Ihr Hab und Gut muss die Familie zurücklassen. Mit Tränen in den Augen denkt Swetlana Shcherbakov an die letzten Tage in Saporischschja. Wenn die Sirenen heulten, verbarrikadierten sie die Fenster und machten das Licht aus. Immer mehr sorgten sie sich um die Gesundheit ihres Sohnes. In der Stadt befindet sich das größte Atomkraftwerk Europas. Anfang März wird diese Anlage von der russischen Armee beschossen. Ein Feuer bricht aus. Die Gegend rund um Saporischschja wird bombardiert. Immer wieder fällt der Strom aus. Aber ohne Strom funktionieren auch nicht die Beatmungsgeräte.

Dazu gibt es ein weiteres Problem: Ruslan ist auf ein wichtiges Medikament angewiesen, das in ihrer Heimat wegen des Krieges nicht mehr erhältlich ist. Konstantin und Swetlana Shcherbakov entschließen sich letztlich zur Flucht. Beide Omas von Ruslan sind dagegen in der Stadt geblieben. Täglich halten sie Kontakt nach Deutschland.

Familie sucht nun eine barrierefreie Wohnung

Die Familie ist glücklich und dankbar für so viel Unterstützung, die sie seit ihrer Ankunft erfährt. Ruslan geht es mittlerweile körperlich besser. „Er macht Fortschritte“, sagt Elina Abou Chazz. Er kann besser atmen, mit den Händen stärker zugreifen, lauter sprechen und Füße und Kopf mehr bewegen. Ihm hilft Risdiplam, eben jener wichtige Wirkstoff gegen spinale Muskelatrophie. Mehrere tausend Euro kostet das Medikament. Lebenslang muss er es einnehmen. Demnächst soll er an der Wirbelsäule operiert werden. Elina Abou Chazz hofft, dass er zusätzlich einen elektrischen Rollstuhl bekommen wird.

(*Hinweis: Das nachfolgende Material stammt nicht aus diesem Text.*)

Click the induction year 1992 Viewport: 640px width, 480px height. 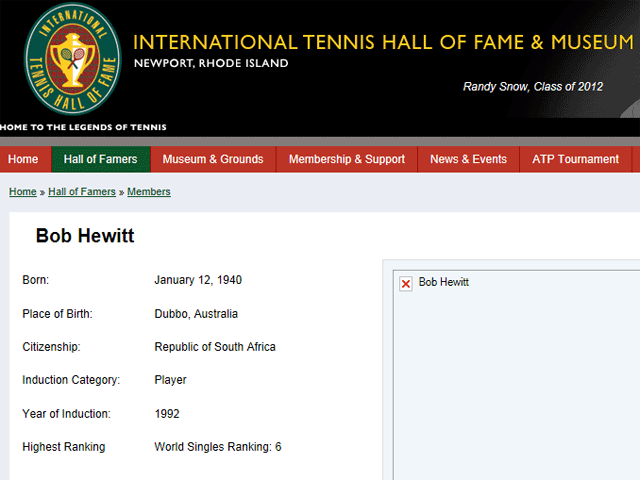[x=167, y=413]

Die intensive Pflege ist inzwischen mit einem sozialen Dienst geregelt. Was die Familie aber bald dringend benötigt? Elina Abou Chazz: „Eine eigene, barrierefreie Wohnung in Kirchhellen.“

Hilfe für sechs Familien

Elina Abou Chazz ist gelernte Diplom-Kauffrau. Aktuell betreut sie ehrenamtlich sechs ukrainische Familien. Mit diesem Ehrenamt ist sie zurzeit vollends ausgelastet und möchte sich gerne dieser Betreuung künftig auch beruflich widmen.

Zum Beispiel kann sie als Dolmetscherin, sie spricht fließend russisch, oder als Familienbegleiterin für Ämter oder soziale Einrichtungen in Bottrop oder Kirchhellen arbeiten.

Die Familie Shcherbakov möchte sich an dieser Stelle bei einigen Menschen bedanken, die ihnen in Deutschland geholfen haben: Kathrin Gödecke, Barbara Fuchs, Ahmet Aktekin, Gerhard Korn, Christine Wagner-Behrendt und Prof. Bernd Wilken.